然而,即使我传入 @numba.jit(nopython = True, parallel = True, nogil = True)
,它 也没有利用所有 CPU 个核心 。
有什么方法可以利用所有 CPU 个内核和 numba @jit
。
这是我的代码:
import time
import numpy as np
import numba
SIZE = 2147483648 * 6
a = np.full(SIZE, 1, dtype = np.int32)
b = np.full(SIZE, 1, dtype = np.int32)
c = np.ndarray(SIZE, dtype = np.int32)
@numba.jit(nopython = True, parallel = True, nogil = True)
def add(a, b, c):
for i in range(SIZE):
c[i] = a[i] + b[i]
start = time.time()
add(a, b, c)
end = time.time()
print(end - start)
您可以将 parallel=True
传递给任何 numba jitted 函数,但这并不意味着它总是利用所有内核。
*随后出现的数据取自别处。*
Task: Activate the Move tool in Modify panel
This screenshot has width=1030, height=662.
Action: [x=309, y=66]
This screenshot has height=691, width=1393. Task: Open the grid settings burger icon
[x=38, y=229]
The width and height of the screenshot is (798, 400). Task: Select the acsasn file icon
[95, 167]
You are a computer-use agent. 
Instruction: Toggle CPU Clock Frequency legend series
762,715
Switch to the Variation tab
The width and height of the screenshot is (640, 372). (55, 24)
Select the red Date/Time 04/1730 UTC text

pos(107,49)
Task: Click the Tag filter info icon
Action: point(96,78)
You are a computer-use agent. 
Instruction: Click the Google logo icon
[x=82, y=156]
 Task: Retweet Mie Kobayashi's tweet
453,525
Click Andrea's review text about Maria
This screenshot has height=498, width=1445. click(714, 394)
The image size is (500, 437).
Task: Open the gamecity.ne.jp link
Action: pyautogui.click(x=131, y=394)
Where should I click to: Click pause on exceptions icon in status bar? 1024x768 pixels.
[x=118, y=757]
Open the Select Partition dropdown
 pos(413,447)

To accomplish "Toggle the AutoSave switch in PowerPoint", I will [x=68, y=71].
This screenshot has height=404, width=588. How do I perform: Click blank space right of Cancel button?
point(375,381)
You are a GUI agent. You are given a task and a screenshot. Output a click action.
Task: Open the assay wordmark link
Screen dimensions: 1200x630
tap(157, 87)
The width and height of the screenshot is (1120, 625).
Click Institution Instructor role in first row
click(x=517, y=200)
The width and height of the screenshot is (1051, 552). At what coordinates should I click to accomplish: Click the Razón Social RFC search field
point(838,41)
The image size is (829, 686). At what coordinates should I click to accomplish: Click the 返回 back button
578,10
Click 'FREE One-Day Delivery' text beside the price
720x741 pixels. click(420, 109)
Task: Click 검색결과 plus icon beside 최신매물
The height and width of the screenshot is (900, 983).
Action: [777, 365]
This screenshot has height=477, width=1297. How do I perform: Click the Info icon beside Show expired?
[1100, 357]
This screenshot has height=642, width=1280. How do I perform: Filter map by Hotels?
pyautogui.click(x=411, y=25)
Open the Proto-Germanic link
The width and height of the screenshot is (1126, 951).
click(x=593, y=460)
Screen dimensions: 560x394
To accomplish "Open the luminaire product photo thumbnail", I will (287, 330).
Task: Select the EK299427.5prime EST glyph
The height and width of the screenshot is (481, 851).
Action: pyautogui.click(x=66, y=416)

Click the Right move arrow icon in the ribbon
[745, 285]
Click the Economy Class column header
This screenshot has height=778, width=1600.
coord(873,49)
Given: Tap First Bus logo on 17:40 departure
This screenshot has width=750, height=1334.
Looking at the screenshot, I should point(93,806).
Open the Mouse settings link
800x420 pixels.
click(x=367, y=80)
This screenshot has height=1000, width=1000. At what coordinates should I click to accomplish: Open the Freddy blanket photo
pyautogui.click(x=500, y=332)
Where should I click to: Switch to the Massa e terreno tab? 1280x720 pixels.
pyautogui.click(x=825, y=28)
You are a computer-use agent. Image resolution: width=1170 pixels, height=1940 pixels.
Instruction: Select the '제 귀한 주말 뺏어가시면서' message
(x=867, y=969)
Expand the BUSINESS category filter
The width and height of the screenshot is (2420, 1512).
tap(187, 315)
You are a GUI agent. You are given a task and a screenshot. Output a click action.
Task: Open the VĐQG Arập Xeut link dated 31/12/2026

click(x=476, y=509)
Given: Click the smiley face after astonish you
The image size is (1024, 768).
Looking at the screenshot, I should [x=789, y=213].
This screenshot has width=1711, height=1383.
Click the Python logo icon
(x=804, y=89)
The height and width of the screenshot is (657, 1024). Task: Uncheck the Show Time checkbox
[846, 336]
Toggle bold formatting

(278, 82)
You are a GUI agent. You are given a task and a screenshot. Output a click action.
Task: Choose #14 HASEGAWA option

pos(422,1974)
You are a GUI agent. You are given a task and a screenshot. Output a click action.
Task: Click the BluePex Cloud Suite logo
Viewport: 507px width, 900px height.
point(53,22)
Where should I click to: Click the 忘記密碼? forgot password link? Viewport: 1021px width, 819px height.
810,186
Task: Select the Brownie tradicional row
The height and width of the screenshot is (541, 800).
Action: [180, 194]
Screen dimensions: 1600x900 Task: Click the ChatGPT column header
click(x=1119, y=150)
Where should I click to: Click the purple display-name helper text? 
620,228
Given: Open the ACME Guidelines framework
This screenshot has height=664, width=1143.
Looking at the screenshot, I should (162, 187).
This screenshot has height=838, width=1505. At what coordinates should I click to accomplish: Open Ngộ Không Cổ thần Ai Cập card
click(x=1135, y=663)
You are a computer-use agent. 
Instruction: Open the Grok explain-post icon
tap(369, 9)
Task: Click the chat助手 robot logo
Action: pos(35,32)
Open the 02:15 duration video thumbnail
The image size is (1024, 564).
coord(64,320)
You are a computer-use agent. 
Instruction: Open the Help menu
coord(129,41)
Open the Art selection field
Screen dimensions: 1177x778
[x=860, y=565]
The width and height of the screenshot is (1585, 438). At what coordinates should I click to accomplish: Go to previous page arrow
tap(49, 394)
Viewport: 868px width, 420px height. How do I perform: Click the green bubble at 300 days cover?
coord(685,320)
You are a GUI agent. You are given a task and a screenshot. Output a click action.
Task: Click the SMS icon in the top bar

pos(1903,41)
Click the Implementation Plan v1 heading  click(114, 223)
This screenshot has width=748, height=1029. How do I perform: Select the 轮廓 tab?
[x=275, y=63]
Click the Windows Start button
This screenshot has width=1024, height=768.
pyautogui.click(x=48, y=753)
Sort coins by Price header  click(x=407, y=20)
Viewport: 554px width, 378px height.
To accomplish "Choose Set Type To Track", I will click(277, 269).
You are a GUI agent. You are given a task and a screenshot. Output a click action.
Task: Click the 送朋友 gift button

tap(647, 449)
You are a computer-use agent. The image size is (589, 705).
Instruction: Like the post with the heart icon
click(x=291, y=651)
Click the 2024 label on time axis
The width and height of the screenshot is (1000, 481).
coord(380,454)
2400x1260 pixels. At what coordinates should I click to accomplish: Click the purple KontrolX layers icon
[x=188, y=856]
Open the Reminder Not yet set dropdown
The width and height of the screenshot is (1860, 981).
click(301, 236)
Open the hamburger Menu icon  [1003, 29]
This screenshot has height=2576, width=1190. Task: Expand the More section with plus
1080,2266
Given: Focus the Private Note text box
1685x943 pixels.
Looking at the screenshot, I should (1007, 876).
您必须了解 numba 使用一些启发式方法使代码并行执行,有时这些启发式方法根本找不到代码中的任何内容来并行化。当前有一个 pull request,因此如果无法做到 "parallel",它会发出警告。所以它更像是一个 "please make it execute in parallel if possible" 参数而不是 "enforce parallel execution".
但是,如果您确实知道可以并行化代码,则始终可以手动使用线程或进程。只需调整 example of using multi-threading from the numba docs:
#!/usr/bin/env python
from __future__ import print_function, division, absolute_import
import math
import threading
from timeit import repeat
import numpy as np
from numba import jit
nthreads = 4
size = 10**7 # CHANGED
# CHANGED
def func_np(a, b):
"""
Control function using Numpy.
"""
return a + b
# CHANGED
@jit('void(double[:], double[:], double[:])', nopython=True, nogil=True)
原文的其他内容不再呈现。